However, there are more to consider since the lending club loans is an imbalanced dataset - the minority group(bad loans) accounts for only 13% of the population. There are two groups of metrics that may be useful in evaluating imbalanced classification because they allow us to focus on one class at a time, that is to assess how well the model predict each class separately. The are sensitivity-specificity and precision-recall(good expalanation here).
sensitivity-specificity
Sensitivity(also recall, true positive rate) summarizes how well the positive class was predicted (measures the proportion of positives that are correctly identifie). On the other hand, specificity measures the proportion of negatives that are correctly identified. For imbalanced classification (most of the time, the positive class is the minority class), we are more concerned Sensitivity than specificity.
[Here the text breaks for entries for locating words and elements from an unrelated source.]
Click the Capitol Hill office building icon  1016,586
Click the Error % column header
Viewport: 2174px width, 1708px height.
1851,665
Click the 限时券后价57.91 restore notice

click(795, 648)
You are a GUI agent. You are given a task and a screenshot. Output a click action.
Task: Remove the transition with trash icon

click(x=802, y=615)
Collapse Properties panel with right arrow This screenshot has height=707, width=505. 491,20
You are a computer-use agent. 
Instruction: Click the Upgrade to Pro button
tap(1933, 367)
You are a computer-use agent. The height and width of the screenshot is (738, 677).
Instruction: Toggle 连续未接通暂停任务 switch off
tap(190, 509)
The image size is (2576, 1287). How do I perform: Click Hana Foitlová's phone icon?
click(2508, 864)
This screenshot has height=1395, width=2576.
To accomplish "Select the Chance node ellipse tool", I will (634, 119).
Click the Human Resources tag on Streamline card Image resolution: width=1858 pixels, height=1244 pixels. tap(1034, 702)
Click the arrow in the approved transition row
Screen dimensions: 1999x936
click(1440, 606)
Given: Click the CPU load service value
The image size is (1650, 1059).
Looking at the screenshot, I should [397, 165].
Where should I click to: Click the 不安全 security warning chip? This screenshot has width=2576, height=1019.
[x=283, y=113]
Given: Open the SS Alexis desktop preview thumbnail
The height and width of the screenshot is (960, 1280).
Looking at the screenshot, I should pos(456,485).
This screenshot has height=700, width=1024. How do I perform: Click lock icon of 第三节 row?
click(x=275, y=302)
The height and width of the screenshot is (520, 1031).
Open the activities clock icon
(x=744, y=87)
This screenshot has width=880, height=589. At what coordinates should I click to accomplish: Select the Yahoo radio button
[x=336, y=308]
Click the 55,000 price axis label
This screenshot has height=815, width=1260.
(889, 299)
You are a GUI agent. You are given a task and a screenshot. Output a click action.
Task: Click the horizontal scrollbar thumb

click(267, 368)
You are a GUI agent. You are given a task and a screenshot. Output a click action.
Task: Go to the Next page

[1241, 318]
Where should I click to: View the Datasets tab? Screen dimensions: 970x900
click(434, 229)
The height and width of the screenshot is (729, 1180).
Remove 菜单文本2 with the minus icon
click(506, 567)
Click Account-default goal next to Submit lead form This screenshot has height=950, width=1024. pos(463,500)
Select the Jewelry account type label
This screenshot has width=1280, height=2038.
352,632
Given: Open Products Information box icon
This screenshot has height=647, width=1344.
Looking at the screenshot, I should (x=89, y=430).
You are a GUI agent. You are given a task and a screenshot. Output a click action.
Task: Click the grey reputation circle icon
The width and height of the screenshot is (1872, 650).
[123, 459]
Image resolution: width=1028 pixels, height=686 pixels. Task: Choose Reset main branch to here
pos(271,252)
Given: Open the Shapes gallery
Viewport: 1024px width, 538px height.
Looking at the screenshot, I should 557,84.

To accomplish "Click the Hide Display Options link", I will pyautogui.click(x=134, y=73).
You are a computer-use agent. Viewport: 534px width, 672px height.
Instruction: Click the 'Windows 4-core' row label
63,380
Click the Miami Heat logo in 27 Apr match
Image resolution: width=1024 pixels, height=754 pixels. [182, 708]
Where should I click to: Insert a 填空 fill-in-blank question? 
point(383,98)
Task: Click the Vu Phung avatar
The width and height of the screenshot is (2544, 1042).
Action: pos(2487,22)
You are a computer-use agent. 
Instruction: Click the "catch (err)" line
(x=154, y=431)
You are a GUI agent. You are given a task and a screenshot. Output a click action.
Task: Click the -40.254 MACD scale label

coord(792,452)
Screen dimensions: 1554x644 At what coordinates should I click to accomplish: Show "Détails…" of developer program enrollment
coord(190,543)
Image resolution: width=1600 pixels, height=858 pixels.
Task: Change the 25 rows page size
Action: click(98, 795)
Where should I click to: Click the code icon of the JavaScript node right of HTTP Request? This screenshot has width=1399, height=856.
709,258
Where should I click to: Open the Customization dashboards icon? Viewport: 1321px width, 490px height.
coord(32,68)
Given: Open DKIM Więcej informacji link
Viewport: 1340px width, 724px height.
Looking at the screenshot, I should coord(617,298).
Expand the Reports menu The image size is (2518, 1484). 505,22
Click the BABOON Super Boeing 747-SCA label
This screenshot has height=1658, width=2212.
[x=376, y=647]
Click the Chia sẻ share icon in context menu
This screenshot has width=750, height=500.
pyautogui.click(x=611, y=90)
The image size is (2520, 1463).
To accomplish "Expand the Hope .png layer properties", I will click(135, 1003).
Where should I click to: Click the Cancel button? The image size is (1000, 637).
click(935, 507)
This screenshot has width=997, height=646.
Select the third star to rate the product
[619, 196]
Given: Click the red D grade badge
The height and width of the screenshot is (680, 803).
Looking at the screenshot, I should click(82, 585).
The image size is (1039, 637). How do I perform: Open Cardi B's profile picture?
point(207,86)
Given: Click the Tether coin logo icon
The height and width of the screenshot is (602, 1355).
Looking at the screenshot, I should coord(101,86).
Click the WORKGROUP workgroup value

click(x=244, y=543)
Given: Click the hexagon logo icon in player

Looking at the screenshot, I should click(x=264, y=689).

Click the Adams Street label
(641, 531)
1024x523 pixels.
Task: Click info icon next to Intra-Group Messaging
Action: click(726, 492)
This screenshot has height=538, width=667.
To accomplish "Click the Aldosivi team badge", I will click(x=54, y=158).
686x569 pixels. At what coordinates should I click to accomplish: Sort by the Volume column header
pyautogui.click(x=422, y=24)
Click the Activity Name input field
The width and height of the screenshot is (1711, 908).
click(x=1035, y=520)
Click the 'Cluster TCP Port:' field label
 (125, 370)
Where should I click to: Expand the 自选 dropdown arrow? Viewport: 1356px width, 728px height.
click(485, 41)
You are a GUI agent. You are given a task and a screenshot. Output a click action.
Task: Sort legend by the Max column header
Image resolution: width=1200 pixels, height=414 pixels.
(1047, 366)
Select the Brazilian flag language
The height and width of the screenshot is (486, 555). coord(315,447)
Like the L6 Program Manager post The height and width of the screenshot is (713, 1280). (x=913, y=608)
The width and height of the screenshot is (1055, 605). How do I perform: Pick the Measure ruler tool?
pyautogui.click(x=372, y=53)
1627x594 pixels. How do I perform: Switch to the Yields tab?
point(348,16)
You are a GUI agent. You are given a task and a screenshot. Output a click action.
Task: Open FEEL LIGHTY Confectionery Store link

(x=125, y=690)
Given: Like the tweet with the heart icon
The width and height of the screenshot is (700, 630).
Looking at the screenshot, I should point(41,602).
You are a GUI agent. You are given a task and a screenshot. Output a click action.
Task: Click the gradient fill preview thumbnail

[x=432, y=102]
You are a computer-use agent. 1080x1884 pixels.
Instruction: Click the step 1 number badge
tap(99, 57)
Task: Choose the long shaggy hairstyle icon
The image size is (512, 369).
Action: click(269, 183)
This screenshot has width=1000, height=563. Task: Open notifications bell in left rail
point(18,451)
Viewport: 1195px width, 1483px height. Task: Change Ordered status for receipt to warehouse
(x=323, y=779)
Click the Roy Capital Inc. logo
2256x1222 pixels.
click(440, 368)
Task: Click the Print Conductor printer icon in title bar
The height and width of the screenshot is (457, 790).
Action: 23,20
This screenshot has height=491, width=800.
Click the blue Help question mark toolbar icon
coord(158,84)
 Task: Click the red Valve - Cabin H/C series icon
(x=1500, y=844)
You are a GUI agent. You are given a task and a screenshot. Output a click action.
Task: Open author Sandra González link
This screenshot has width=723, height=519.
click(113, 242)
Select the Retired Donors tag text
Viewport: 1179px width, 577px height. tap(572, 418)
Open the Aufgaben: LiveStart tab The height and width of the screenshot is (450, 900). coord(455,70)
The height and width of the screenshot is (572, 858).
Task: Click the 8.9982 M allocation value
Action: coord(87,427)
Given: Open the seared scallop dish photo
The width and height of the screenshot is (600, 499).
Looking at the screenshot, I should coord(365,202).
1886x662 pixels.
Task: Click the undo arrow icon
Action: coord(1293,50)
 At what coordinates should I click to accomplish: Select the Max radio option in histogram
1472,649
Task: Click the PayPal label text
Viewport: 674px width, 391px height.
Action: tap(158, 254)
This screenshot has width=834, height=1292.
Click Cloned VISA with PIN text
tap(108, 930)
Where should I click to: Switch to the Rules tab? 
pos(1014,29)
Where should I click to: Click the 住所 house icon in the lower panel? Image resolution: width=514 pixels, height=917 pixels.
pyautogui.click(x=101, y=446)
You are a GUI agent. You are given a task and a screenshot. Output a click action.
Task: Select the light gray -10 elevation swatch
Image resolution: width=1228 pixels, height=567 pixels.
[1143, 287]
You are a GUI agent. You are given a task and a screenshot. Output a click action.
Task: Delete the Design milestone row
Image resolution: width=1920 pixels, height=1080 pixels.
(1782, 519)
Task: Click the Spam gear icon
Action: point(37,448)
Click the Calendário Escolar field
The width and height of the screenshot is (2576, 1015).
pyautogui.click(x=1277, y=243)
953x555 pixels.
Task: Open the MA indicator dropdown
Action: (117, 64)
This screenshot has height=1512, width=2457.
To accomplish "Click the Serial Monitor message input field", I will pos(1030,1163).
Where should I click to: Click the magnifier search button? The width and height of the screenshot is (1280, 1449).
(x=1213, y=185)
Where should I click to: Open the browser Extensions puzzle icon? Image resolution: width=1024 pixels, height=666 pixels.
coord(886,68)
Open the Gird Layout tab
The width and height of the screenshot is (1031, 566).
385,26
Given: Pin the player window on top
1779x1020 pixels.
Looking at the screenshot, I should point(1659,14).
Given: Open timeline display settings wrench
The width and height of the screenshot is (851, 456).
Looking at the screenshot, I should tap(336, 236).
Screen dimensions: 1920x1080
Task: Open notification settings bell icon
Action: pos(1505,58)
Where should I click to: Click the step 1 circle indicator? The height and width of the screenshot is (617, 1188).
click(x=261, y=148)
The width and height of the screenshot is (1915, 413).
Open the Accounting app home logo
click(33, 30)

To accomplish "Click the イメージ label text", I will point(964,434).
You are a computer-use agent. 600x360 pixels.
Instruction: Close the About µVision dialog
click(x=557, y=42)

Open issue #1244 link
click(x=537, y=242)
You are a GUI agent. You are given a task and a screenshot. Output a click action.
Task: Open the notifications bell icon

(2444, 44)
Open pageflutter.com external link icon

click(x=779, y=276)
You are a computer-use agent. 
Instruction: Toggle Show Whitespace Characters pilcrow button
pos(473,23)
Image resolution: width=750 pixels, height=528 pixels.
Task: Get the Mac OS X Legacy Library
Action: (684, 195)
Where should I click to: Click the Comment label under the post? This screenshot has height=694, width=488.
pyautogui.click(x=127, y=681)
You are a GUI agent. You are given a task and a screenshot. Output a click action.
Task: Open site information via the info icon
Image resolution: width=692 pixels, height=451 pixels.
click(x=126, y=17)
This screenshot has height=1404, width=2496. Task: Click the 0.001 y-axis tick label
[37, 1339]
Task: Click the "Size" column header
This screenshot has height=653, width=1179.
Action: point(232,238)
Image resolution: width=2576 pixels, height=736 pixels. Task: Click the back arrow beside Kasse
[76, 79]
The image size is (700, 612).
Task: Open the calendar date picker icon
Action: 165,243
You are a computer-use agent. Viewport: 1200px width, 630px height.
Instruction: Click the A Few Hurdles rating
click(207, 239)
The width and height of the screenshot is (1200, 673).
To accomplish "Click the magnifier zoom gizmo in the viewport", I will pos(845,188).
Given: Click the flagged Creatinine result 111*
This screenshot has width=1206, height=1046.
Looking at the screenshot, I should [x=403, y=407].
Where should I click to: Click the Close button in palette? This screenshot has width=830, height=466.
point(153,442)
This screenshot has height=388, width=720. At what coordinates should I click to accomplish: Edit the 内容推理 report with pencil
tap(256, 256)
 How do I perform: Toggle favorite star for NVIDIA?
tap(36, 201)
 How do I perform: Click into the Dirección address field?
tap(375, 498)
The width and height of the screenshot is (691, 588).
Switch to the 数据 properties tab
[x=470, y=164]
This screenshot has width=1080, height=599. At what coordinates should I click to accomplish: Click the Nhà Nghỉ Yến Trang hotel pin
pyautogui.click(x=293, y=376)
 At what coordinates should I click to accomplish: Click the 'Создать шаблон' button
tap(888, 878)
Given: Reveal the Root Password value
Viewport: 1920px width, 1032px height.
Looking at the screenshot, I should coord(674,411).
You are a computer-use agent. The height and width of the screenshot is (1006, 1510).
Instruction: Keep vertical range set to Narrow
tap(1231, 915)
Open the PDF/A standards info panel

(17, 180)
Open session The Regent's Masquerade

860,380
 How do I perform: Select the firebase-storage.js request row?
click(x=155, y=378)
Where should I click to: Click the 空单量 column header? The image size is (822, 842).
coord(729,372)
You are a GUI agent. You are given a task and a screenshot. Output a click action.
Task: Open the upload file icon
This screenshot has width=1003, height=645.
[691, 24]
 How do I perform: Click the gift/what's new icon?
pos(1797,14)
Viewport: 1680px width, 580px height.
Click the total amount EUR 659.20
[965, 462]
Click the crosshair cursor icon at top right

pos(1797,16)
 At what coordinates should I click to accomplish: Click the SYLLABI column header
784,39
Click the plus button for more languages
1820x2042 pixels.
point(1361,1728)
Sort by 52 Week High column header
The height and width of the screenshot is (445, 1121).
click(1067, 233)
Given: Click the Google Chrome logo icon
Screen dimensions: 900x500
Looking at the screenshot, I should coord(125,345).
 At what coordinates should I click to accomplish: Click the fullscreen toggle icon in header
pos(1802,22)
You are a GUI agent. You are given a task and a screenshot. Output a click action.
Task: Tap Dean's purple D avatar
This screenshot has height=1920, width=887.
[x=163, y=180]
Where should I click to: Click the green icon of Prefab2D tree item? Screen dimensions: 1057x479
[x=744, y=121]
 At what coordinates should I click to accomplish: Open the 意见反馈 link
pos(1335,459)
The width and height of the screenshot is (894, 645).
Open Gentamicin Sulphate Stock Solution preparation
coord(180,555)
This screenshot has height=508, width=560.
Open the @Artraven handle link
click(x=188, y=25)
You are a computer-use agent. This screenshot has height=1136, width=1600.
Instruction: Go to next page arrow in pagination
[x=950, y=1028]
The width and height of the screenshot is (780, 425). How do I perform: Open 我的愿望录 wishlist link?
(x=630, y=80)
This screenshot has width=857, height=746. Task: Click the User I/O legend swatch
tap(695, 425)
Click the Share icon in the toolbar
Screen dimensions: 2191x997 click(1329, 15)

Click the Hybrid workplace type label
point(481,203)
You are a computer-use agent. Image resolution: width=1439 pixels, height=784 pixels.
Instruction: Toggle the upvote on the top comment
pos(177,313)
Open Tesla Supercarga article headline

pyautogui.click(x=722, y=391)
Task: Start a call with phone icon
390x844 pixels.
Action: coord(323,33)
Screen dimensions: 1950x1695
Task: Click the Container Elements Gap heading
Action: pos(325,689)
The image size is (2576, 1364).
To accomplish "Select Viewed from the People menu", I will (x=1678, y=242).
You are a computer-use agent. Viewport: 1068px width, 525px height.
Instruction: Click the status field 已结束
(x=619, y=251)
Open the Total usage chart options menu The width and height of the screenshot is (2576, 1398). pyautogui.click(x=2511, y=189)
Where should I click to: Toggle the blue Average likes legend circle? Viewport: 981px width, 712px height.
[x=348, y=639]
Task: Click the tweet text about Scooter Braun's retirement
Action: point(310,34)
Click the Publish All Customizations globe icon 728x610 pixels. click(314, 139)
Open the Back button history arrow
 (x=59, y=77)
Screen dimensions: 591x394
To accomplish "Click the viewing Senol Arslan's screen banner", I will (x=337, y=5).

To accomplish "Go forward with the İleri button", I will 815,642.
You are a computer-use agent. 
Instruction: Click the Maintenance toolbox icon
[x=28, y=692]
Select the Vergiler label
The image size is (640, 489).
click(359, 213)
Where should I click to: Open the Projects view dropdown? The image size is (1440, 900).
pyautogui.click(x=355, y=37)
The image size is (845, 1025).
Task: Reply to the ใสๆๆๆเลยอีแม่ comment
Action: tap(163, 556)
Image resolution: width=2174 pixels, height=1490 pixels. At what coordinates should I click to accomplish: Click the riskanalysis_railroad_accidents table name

The sensitity is 38.3% while the specificity is 87.9%. What this is telling us is that the model is really good at identifying good loans but not so much for "bad" loans. The model is able to identify a "good" loans 88% of the time on average, while it has 38% chances to correctly identify one "default" loan (like 2 out of 3 default loans will be missed).
precision-recall
Another useful tool for evaluating imbalanced classification is ROC(Receiver Operating Characteristic) curve and ROC AUC(area under ROC curve) score. A no skill model will have a ROC AUC score of 0.5, whereas a perfect model will have a ROC AUC score of 1.0. The ROC AUC score of xgboost model using the test dataset is 0.75, which is means it is a skilled model.
To improve this project, I would like to test xgboost models with the features selected by Lasso regression and random forest. Also, I would like to perform hyperparameters tuning for Xgboost model.